- **Short exercise 1**: In the post on Barro's "rare events" theory of asset pricing, what does the model treat as the only way to move purchasing power from the present into the future?
- **Short exercise 2**: Pick up the post on Barro's "rare events" theory where it stops and extend it with a few more sentences in the same voice.

- **Text**:
"Rare Events" and Asset Prices
Noah Smith writes:
Noahpinion: Robot Barro?: Robert Barro is the third most cited economist in the world. He's the true inventor of "Ricardian" Equivalence, to which he was too humble to attach his own name. He's also the creator of the "rare events" theory of asset pricing, which I personally believe to be an epic win for finance theory…
Be careful...
I would note that Barro's "rare events" theory predicts that the stock market will be high when people are greatly scared of a major macroeconomic disaster in the near future. Why are stock prices then high? In the model, holding stocks is the only way to move purchasing power from the present into the future. The supply of stocks is fixed. When people fear their future income might be low because there is a high chance of a future macroeconomic disaster they frantically try to shift purchasing power into the future. They thus buy stocks. Demand for stocks is then high. Supply is fixed. And so the price of stocks is high.
Thus Barro’s “rare events” theory says that stock prices were very high in 2000 because people were then really pessimistic and terrified about the future. The dot-com bubble emerged because terrified people were willing to pay almost any price for stocks as a way of moving purchasing power from the present to the future, and thus insuring themselves against the forthcoming likely macroeconomic catastrophe.

- **Extracted data**:
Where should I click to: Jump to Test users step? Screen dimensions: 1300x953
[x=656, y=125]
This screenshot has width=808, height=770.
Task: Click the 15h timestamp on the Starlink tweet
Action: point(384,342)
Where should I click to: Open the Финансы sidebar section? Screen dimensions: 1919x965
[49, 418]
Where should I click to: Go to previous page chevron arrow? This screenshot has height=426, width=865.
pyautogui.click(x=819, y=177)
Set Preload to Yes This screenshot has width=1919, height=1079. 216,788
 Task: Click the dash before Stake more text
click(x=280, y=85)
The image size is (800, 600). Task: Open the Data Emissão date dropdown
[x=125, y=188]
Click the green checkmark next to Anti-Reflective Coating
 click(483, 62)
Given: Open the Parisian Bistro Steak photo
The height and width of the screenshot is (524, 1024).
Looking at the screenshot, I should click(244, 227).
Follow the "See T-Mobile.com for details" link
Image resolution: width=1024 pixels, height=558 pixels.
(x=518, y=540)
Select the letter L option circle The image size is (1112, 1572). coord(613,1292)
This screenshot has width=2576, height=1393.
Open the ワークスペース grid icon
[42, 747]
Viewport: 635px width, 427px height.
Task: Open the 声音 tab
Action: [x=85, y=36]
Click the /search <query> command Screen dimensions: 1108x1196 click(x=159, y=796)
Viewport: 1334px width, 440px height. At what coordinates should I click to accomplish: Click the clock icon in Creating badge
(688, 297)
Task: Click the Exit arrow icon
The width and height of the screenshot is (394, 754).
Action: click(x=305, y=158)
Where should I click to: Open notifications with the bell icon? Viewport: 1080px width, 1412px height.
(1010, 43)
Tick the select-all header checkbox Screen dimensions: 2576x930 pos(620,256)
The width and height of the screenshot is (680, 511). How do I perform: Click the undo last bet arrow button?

- **Output 1**: Holding stocks.

- **Output 2**:
The theory says that stock prices were low in March 2009 because people thought that the future was bright, that their future incomes were almost certain to be high, and so people were selling stocks because they did not think that they needed insurance against any future macroeconomic catastrophe.
This seems to me to get it exactly backward: when stocks are high, they are not high because people are pessimistic about the future. Rather, stocks are high when people are optimistic about the future.
Barro might say that his theory is not a theory about asset prices but about the equity premium--about the spread between stock and bond returns. He might say that his theory says that when the future is gloomy stock prices are high but bond prices are even higher, and that when the future is bright stock prices are low but bond prices are even lower, and so his theory fits the equity premium well. He might say that the fact that the theory’s predictions about the levels of asset prices are backward is not a fatal defect...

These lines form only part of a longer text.